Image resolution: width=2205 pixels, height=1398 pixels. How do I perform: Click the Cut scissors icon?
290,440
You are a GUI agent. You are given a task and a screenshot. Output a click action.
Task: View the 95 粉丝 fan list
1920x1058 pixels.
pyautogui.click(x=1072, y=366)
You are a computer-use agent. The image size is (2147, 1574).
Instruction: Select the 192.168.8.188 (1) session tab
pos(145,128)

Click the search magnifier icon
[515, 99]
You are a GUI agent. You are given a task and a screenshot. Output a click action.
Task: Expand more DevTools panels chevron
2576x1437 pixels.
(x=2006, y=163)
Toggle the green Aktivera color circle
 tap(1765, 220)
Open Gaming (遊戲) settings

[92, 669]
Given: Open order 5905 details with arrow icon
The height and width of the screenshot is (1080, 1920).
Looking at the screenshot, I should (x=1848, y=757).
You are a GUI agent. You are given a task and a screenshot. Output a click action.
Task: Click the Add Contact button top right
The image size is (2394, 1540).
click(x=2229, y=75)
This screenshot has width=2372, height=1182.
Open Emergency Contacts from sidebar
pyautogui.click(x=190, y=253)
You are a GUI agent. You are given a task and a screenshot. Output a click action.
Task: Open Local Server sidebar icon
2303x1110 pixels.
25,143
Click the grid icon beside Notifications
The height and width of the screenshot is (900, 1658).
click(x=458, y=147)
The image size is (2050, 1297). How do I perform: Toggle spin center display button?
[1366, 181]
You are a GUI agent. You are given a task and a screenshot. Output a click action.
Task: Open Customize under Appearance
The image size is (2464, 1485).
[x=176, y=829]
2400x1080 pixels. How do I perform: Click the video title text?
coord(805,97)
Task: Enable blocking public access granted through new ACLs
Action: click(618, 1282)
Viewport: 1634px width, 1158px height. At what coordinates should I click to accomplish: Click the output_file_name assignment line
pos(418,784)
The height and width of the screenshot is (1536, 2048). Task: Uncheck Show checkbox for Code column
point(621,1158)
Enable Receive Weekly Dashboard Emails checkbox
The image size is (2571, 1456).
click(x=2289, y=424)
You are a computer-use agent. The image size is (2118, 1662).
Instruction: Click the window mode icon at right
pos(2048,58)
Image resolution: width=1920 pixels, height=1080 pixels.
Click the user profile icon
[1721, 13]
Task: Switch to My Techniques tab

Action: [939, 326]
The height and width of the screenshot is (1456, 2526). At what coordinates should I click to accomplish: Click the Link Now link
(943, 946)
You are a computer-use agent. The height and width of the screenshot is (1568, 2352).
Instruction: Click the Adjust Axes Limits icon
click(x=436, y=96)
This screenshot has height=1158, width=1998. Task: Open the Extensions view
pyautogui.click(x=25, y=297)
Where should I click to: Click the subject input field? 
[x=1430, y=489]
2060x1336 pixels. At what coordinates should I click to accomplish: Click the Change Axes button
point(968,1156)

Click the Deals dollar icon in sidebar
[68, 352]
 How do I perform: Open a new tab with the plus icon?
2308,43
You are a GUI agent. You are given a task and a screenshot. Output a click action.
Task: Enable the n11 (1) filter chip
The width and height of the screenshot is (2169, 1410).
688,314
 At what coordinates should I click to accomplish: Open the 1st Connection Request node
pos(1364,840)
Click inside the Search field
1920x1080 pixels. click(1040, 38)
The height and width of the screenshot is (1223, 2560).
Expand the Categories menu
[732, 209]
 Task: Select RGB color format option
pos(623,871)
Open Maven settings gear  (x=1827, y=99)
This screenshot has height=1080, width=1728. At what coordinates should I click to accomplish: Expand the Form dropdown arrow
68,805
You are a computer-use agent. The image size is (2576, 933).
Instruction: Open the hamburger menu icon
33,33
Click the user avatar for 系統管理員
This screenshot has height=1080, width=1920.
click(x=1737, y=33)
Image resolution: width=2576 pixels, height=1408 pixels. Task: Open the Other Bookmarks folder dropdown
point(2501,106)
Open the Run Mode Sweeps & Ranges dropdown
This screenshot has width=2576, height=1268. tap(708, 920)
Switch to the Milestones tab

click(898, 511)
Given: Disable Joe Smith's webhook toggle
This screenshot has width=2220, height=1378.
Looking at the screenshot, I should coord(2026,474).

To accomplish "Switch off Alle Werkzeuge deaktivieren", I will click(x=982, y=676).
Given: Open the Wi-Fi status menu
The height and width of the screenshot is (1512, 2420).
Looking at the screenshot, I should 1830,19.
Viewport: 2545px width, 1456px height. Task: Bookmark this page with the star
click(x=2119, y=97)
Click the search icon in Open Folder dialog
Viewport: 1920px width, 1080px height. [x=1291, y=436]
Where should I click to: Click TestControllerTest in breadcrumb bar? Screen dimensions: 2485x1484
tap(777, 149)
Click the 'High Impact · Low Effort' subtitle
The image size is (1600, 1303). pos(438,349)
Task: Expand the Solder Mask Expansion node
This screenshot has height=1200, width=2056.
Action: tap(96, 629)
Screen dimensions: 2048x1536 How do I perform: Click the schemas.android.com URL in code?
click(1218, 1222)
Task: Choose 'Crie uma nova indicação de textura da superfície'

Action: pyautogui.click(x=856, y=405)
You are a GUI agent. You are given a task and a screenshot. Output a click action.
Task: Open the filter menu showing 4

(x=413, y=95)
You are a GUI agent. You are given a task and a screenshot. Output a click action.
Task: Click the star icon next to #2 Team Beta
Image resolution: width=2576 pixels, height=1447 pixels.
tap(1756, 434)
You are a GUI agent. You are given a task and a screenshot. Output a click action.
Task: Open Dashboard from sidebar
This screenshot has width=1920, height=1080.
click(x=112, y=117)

* * *

• YOUR ASSIGNMENT: Within the records above, tally the lines that contain "computer". Give the total and nothing more.

• TASK ANSWER: 4